Bruce and Jenny Wessling, of rural Grand Junction, have been named the U.S. pork industry’s top environmental stewards for 2014. They finish nearly 19,000 hogs annually under contract with Cargill Pork.

Local family wins national award

Wesslings strive to be good neighbors as they finish hogs by the thousands


GRAND JUNCTION — A story this fall in a national magazine called the land owned by Bruce and Jenny Wessling an “environmental oasis,” which brings to mind some kind of theme park where an animatronic Al Gore greets visitors.

It’s true that each visitor leaves squealing in delight — they just don’t know they’re destined for a processing plant in Ottumwa.

As fourth-generation Greene County pork producers, the Wesslings manage to supply Cargill Pork with 19,000 hogs annually while at the same time making sure that the land can be used for generations to come.

Yeah, it’s not often you get to use the phrases “environmental oasis” and “manure management” in the same story.

The Wesslings have been honored as the nation’s 2014 Pork Industry Environmental Stewards, an annual award sponsored by the Pork Checkoff and National Hog Farmer magazine.

They’re sharing this year’s award with a farm in Malta Bend, Mo.

“It takes very few poor producers to give the industry a bad rap,” Bruce Wessling, 44, explained.

“We don’t try to do things to win awards,” he added. “For us, it’s our way of promoting the industry.”

In an era in which the term “hog confinement” seems to rank somewhere just above “sweatshop,” the Wesslings have emerged as accidental ambassadors for  the nation’s 63,246 hog operations.

“They do a good job at doing things right,” said John Andersen, the Ames-based business development manager for Cargill Pork. “That’s who we want to do business with.”

On Monday, Cargill Pork donated $1,500 to the Greene County High School FFA program in the Wesslings’ name in recognition of their national award.

For the Wesslings — both 1989 graduates of East Greene High School — it’s less about hugging trees and more about just being good neighbors.

“We were looking at a way to make the place look nicer and help on snow drifting,” Wessling said. “I’ve always tried to make the place look nice.”

As the first family to sign up for the Green Farmstead Partner program through the Coalition to Support Iowa’s Farmers (CSIF), the Wesslings planted four rows of trees in 2010 near their hog barns.

The trees serve as a buffer around the family’s finishing operation, reducing odor and filtering particulate matter.

A monthly additive to the manure pit also works to reduce the stink.
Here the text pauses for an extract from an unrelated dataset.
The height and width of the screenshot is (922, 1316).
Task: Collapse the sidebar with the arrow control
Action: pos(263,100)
Under contract since 2000 with Cargill to finish hogs — “It takes the market risk out of it for us,” Wessling said — the Wesslings receive pigs at 50 pounds and get them up to their average market weight of 270 pounds.
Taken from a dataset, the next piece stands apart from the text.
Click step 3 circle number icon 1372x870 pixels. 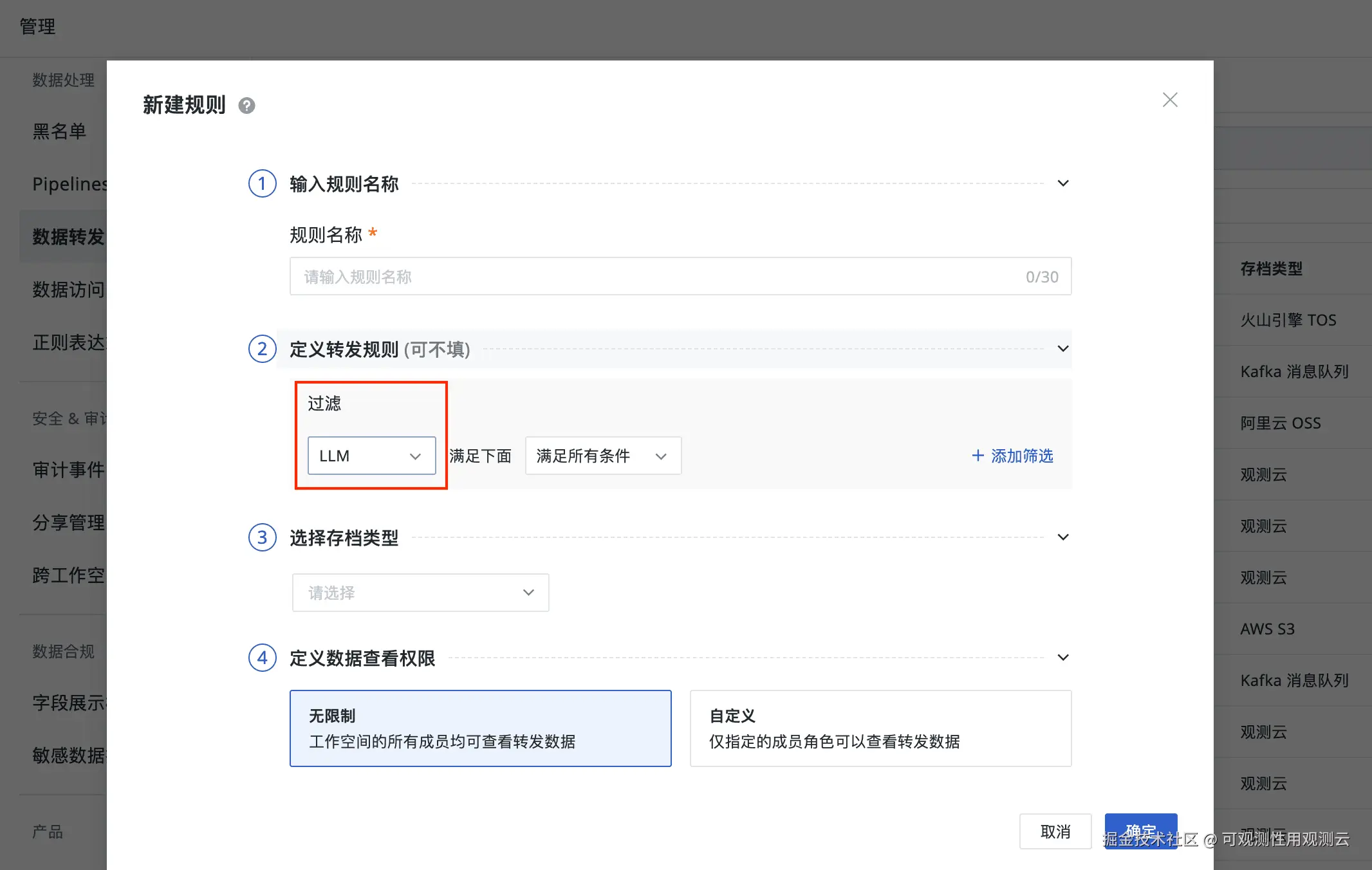[x=262, y=537]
The hog barns are kept at a constant 70 degrees.

“And it’s 40 in here,” quipped Jenny Wessling, who serves as the operation’s business manager. “I’ve got my heater on under the desk.”

The Wesslings, who also farm corn and soybeans, have been on a winning streak as of late, winning the Iowa Pork Producers Association’s 2013 Iowa Environmental Steward Award, in addition to the 2013 Izaak Walton League Windbreak Award from the Greene County Soil and Water Conservation District.

In 2012, the Iowa Department of Agriculture and Land Stewardship honored Wessling Ag with the Good Farm Neighbor Award.

It’s still unsure whether their two high school-age daughters — Jolee and Taylor — will one day take over the operation.

But, the Wesslings are doing everything they can to ensure that it’s at least an option.

“I’ve lived here all my life, and will continue to live here,” Bruce Wessling said. “I want the things to be in place for them.

“It’s in our best interest to take care of the environment.”